YOUR INSTRUCTIONS: With pictures omitted, restate the data word for word.

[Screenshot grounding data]
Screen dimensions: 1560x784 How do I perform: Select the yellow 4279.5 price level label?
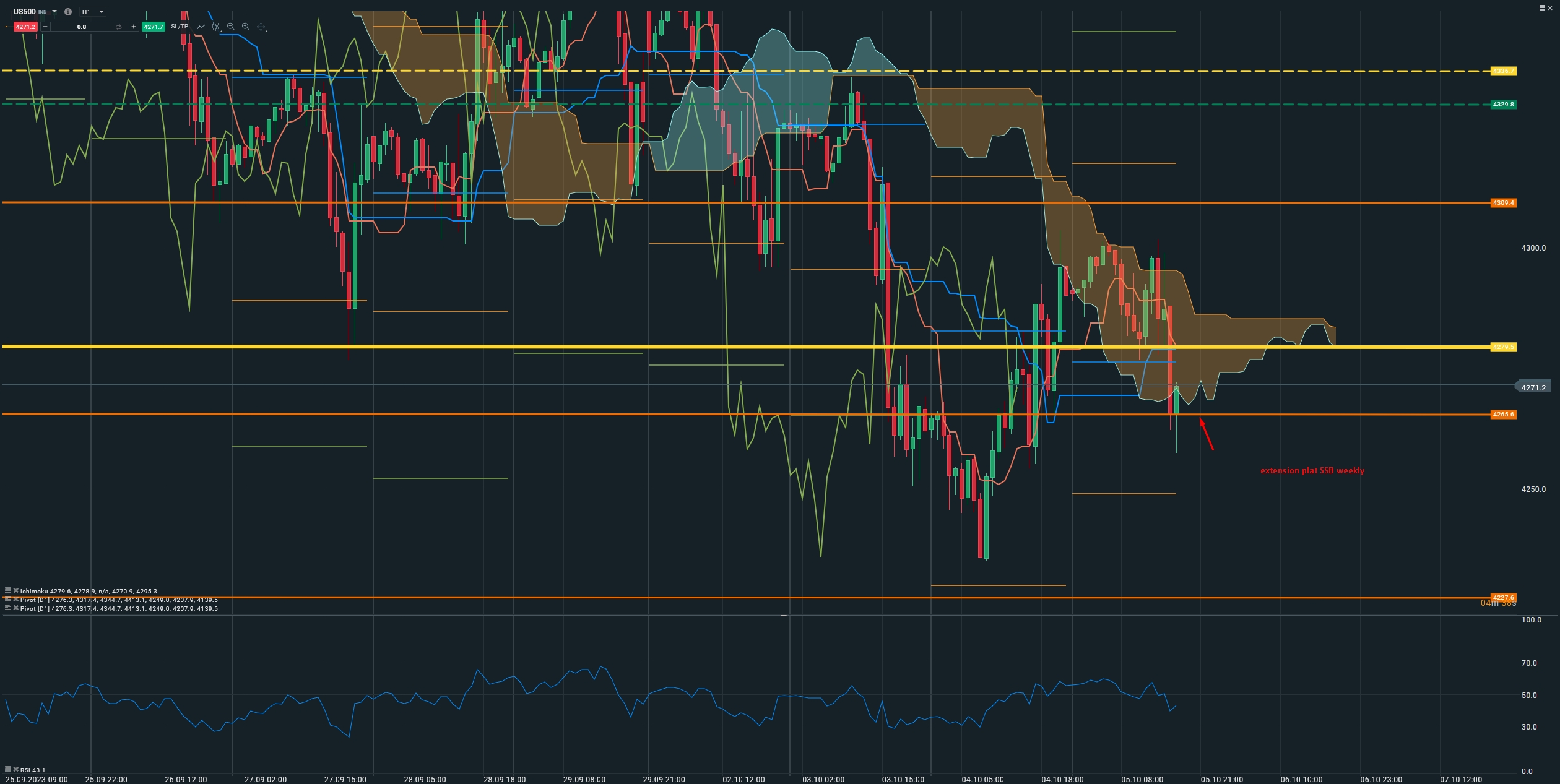1502,347
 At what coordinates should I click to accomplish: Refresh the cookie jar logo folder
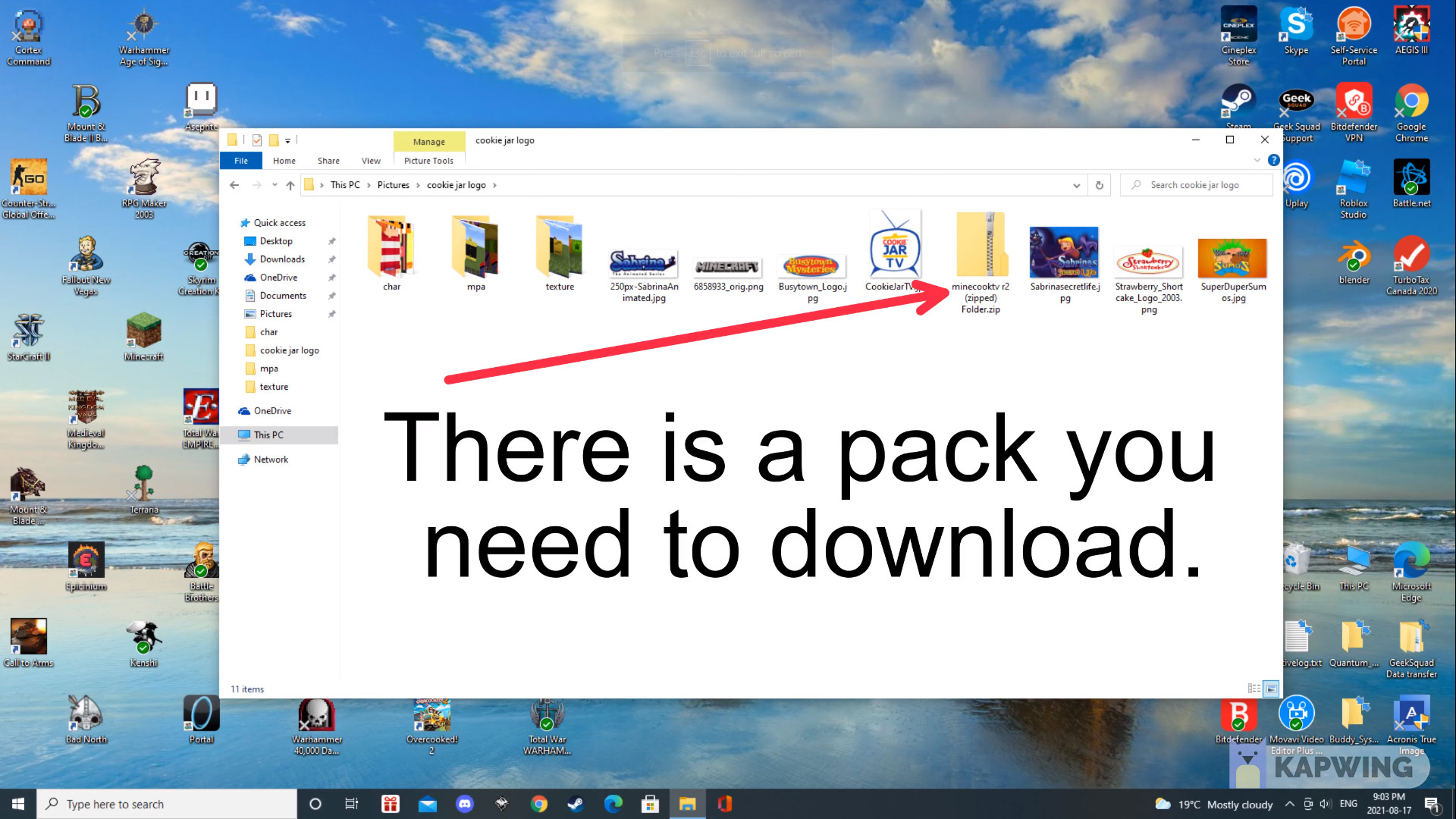1099,185
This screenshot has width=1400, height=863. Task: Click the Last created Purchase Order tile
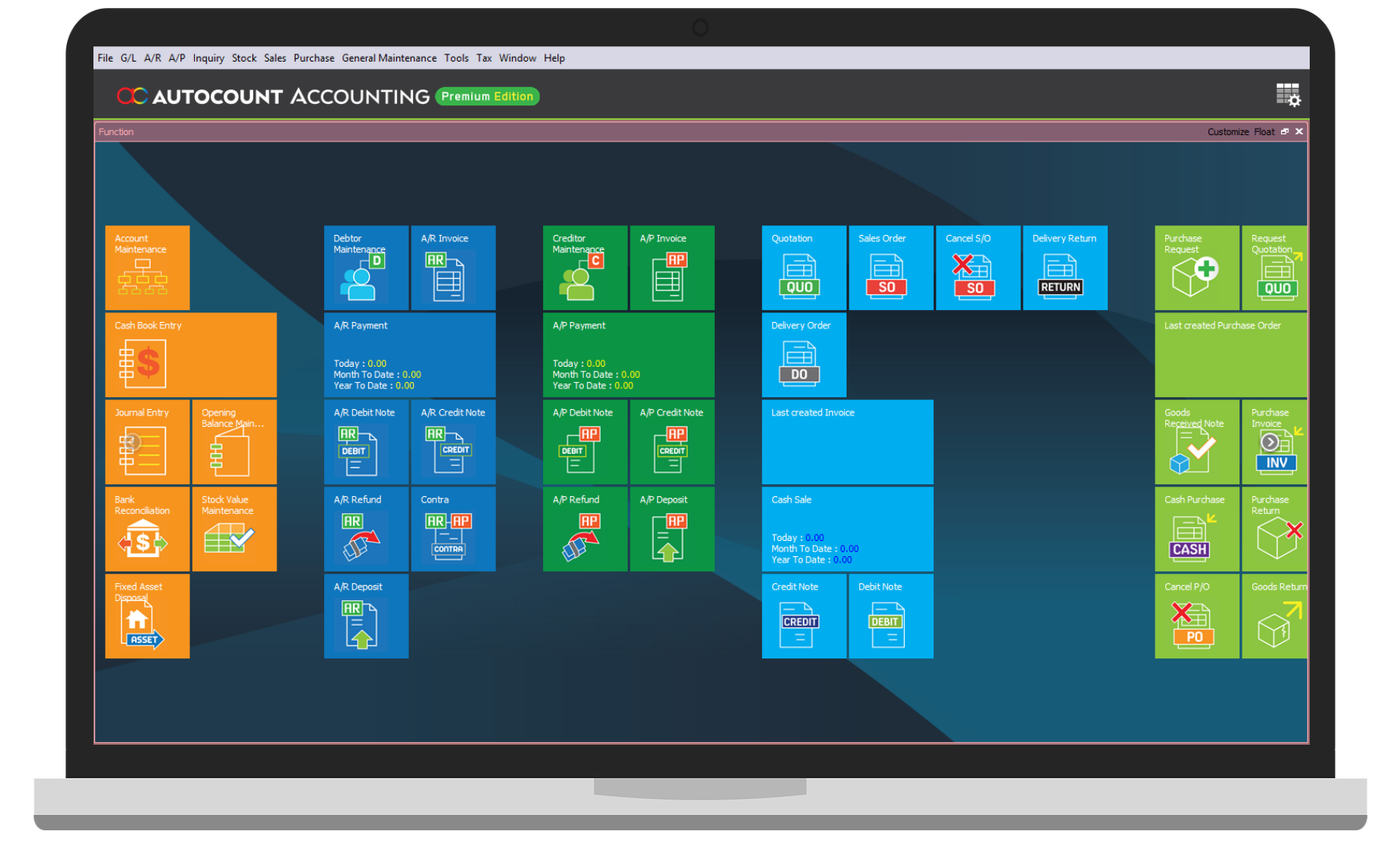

THE ANSWER:
Screen dimensions: 1560x784 How do I perform: Select the yellow 4279.5 price level label?
1502,347
 At what coordinates should I click to accomplish: Refresh the cookie jar logo folder
1099,185
This screenshot has width=1400, height=863. Task: Click the Last created Purchase Order tile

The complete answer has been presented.